• [WHAT YOU NEED TO DO]
Transcribe the entire listing, keeping each word as it is.

• [GIVEN ENTRIES]

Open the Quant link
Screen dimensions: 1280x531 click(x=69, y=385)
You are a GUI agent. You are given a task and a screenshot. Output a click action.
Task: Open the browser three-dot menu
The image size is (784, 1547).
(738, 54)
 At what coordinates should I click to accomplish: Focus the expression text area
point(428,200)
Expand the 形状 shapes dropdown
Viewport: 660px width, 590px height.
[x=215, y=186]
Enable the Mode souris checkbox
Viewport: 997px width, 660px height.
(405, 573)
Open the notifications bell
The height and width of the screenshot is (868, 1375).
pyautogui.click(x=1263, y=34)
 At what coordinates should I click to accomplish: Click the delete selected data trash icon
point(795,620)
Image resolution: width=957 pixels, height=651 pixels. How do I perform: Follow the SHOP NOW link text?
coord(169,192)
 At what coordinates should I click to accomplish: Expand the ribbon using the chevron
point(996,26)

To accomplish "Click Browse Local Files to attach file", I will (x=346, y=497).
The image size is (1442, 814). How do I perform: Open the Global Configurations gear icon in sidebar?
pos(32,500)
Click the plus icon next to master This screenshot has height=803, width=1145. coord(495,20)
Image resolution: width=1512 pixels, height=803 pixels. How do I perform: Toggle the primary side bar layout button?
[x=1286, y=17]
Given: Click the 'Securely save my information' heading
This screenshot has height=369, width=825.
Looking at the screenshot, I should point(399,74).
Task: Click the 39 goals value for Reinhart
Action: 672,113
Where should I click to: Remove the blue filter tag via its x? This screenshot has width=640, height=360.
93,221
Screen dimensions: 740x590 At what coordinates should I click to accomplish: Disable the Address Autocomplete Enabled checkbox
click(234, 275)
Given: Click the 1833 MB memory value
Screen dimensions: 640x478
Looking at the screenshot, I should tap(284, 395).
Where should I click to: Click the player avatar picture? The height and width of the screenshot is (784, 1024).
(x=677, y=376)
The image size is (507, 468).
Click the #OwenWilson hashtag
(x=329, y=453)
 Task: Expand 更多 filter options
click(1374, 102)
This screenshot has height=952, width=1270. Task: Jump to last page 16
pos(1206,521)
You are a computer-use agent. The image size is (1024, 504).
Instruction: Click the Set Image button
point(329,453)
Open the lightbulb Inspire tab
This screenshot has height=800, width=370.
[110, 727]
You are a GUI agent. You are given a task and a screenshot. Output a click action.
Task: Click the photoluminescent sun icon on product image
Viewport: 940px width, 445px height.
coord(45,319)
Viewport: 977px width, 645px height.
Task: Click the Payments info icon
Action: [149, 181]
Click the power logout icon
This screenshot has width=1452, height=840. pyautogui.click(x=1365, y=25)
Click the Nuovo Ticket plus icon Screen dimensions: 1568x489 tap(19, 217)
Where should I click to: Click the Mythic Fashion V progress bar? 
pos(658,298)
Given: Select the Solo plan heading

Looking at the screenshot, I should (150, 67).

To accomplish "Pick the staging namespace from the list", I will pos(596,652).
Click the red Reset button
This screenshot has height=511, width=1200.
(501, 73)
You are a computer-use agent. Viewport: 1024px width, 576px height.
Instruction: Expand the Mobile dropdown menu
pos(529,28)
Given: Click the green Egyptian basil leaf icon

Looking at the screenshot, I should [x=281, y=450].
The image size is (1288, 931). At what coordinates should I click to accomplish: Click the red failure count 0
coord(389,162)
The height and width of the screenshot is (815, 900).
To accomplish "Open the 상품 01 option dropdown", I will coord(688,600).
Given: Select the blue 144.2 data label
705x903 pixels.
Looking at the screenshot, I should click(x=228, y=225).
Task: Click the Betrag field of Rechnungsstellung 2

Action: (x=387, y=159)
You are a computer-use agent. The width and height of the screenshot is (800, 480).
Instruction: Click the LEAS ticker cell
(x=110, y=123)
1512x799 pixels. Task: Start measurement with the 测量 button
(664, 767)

• [WRITTEN RESPONSE]
Open the Quant link
Screen dimensions: 1280x531 click(x=69, y=385)
You are a GUI agent. You are given a task and a screenshot. Output a click action.
Task: Open the browser three-dot menu
The image size is (784, 1547).
(738, 54)
 At what coordinates should I click to accomplish: Focus the expression text area
point(428,200)
Expand the 形状 shapes dropdown
Viewport: 660px width, 590px height.
[x=215, y=186]
Enable the Mode souris checkbox
Viewport: 997px width, 660px height.
(405, 573)
Open the notifications bell
The height and width of the screenshot is (868, 1375).
pyautogui.click(x=1263, y=34)
 At what coordinates should I click to accomplish: Click the delete selected data trash icon
point(795,620)
Image resolution: width=957 pixels, height=651 pixels. How do I perform: Follow the SHOP NOW link text?
coord(169,192)
 At what coordinates should I click to accomplish: Expand the ribbon using the chevron
point(996,26)

To accomplish "Click Browse Local Files to attach file", I will (x=346, y=497).
The image size is (1442, 814). How do I perform: Open the Global Configurations gear icon in sidebar?
pos(32,500)
Click the plus icon next to master This screenshot has height=803, width=1145. coord(495,20)
Image resolution: width=1512 pixels, height=803 pixels. How do I perform: Toggle the primary side bar layout button?
[x=1286, y=17]
Given: Click the 'Securely save my information' heading
This screenshot has height=369, width=825.
Looking at the screenshot, I should point(399,74).
Task: Click the 39 goals value for Reinhart
Action: 672,113
Where should I click to: Remove the blue filter tag via its x? This screenshot has width=640, height=360.
93,221
Screen dimensions: 740x590 At what coordinates should I click to accomplish: Disable the Address Autocomplete Enabled checkbox
click(234, 275)
Given: Click the 1833 MB memory value
Screen dimensions: 640x478
Looking at the screenshot, I should tap(284, 395).
Where should I click to: Click the player avatar picture? The height and width of the screenshot is (784, 1024).
(x=677, y=376)
The image size is (507, 468).
Click the #OwenWilson hashtag
(x=329, y=453)
 Task: Expand 更多 filter options
click(1374, 102)
This screenshot has height=952, width=1270. Task: Jump to last page 16
pos(1206,521)
You are a computer-use agent. The image size is (1024, 504).
Instruction: Click the Set Image button
point(329,453)
Open the lightbulb Inspire tab
This screenshot has height=800, width=370.
[110, 727]
You are a GUI agent. You are given a task and a screenshot. Output a click action.
Task: Click the photoluminescent sun icon on product image
Viewport: 940px width, 445px height.
coord(45,319)
Viewport: 977px width, 645px height.
Task: Click the Payments info icon
Action: [149, 181]
Click the power logout icon
This screenshot has width=1452, height=840. pyautogui.click(x=1365, y=25)
Click the Nuovo Ticket plus icon Screen dimensions: 1568x489 tap(19, 217)
Where should I click to: Click the Mythic Fashion V progress bar? 
pos(658,298)
Given: Select the Solo plan heading

Looking at the screenshot, I should (150, 67).

To accomplish "Pick the staging namespace from the list", I will pos(596,652).
Click the red Reset button
This screenshot has height=511, width=1200.
(501, 73)
You are a computer-use agent. Viewport: 1024px width, 576px height.
Instruction: Expand the Mobile dropdown menu
pos(529,28)
Given: Click the green Egyptian basil leaf icon

Looking at the screenshot, I should [x=281, y=450].
The image size is (1288, 931). At what coordinates should I click to accomplish: Click the red failure count 0
coord(389,162)
The height and width of the screenshot is (815, 900).
To accomplish "Open the 상품 01 option dropdown", I will coord(688,600).
Given: Select the blue 144.2 data label
705x903 pixels.
Looking at the screenshot, I should click(x=228, y=225).
Task: Click the Betrag field of Rechnungsstellung 2

Action: (x=387, y=159)
You are a computer-use agent. The width and height of the screenshot is (800, 480).
Instruction: Click the LEAS ticker cell
(x=110, y=123)
1512x799 pixels. Task: Start measurement with the 测量 button
(664, 767)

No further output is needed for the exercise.